Python : Day 20 – Lesson 20


Model Architecture

Now that you have an example use-case in your head for how BERT can be used, let’s take a closer look at how it works.




The paper presents two model sizes for BERT:


BERT BASE Comparable in size to the OpenAI Transformer in order to compare performance

BERT LARGE A ridiculously huge model which achieved the state of the art results reported in the paper


BERT is basically a trained Transformer Encoder stack.



Both BERT model sizes have a large number of encoder layers (which the paper calls Transformer Blocks) – twelve for the Base version, and twenty four for the Large version. These also have larger feedforward-networks (768 and 1024 hidden units respectively), and more attention heads (12 and 16 respectively) than the default configuration in the reference implementation of the Transformer in the initial paper (6 encoder layers, 512 hidden units, and 8 attention heads).


Model Inputs




The first input token is supplied with a special [CLS] token for reasons that will become apparent later on. CLS here stands for Classification.


Just like the vanilla encoder of the transformer, BERT takes a sequence of words as input which keep flowing up the stack. Each layer applies self-attention, and passes its results through a feed-forward network, and then hands it off to the next encoder.

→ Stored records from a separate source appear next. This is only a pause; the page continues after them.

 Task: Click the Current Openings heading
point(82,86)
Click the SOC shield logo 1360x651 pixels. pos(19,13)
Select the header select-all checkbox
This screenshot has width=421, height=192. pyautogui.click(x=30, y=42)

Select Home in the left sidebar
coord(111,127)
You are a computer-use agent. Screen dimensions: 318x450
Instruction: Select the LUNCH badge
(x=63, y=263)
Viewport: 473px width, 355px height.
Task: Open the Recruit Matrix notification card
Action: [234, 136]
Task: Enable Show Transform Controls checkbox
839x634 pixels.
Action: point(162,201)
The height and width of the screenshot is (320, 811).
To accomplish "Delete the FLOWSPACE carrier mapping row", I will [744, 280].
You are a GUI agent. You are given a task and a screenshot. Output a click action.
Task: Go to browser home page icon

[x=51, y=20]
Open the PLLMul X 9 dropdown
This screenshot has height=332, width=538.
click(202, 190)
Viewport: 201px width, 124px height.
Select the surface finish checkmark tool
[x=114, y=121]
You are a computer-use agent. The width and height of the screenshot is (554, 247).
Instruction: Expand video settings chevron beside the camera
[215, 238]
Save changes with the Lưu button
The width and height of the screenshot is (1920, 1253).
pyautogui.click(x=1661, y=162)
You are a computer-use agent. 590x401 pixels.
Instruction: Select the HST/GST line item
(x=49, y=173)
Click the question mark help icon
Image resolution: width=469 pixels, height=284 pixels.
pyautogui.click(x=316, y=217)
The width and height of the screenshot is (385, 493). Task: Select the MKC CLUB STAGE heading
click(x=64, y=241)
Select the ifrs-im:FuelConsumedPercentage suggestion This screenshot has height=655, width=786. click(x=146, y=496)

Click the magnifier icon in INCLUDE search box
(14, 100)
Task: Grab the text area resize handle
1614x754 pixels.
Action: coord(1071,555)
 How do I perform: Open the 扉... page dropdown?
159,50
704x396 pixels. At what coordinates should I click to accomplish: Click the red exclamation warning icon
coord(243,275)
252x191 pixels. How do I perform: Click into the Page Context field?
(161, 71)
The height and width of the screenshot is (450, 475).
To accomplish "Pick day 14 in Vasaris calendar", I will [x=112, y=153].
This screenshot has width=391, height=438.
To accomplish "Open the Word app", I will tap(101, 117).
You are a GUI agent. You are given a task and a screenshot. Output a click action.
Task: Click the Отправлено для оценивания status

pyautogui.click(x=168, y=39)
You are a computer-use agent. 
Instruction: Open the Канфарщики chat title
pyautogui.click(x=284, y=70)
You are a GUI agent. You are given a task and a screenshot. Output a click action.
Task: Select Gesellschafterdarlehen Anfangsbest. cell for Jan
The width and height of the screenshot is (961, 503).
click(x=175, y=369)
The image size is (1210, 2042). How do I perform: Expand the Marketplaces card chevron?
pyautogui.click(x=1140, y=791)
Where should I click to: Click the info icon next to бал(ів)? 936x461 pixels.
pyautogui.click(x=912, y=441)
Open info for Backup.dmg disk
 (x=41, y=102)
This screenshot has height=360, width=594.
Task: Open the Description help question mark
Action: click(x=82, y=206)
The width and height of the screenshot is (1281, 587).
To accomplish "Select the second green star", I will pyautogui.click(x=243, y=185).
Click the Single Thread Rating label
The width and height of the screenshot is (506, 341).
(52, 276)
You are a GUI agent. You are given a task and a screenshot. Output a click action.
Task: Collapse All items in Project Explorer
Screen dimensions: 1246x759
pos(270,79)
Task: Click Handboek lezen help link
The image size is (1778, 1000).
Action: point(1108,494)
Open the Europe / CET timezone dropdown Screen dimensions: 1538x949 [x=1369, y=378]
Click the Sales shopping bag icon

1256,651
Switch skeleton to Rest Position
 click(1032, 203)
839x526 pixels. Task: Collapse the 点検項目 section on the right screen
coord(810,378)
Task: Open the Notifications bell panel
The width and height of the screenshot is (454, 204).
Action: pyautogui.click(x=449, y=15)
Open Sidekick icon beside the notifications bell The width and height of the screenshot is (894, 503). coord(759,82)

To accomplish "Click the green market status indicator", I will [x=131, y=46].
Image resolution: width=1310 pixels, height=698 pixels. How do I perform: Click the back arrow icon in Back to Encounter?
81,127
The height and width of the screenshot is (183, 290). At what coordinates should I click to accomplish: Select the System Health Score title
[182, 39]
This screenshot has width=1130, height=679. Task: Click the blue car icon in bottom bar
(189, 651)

In terms of architecture, this has been identical to the Transformer up until this point (aside from size, which are just configurations we can set). It is at the output that we first start seeing how things diverge.


Model Outputs

Each position outputs a vector of size hidden_size (768 in BERT Base). For the sentence classification example we’ve looked at above, we focus on the output of only the first position (that we passed the special [CLS] token to).


That vector can now be used as the input for a classifier of our choosing. The paper achieves great results by just using a single-layer neural network as the classifier.



If you have more labels (for example if you’re an email service that tags emails with “spam”, “not spam”, “social”, and “promotion”), you just tweak the classifier network to have more output neurons that then pass through softmax.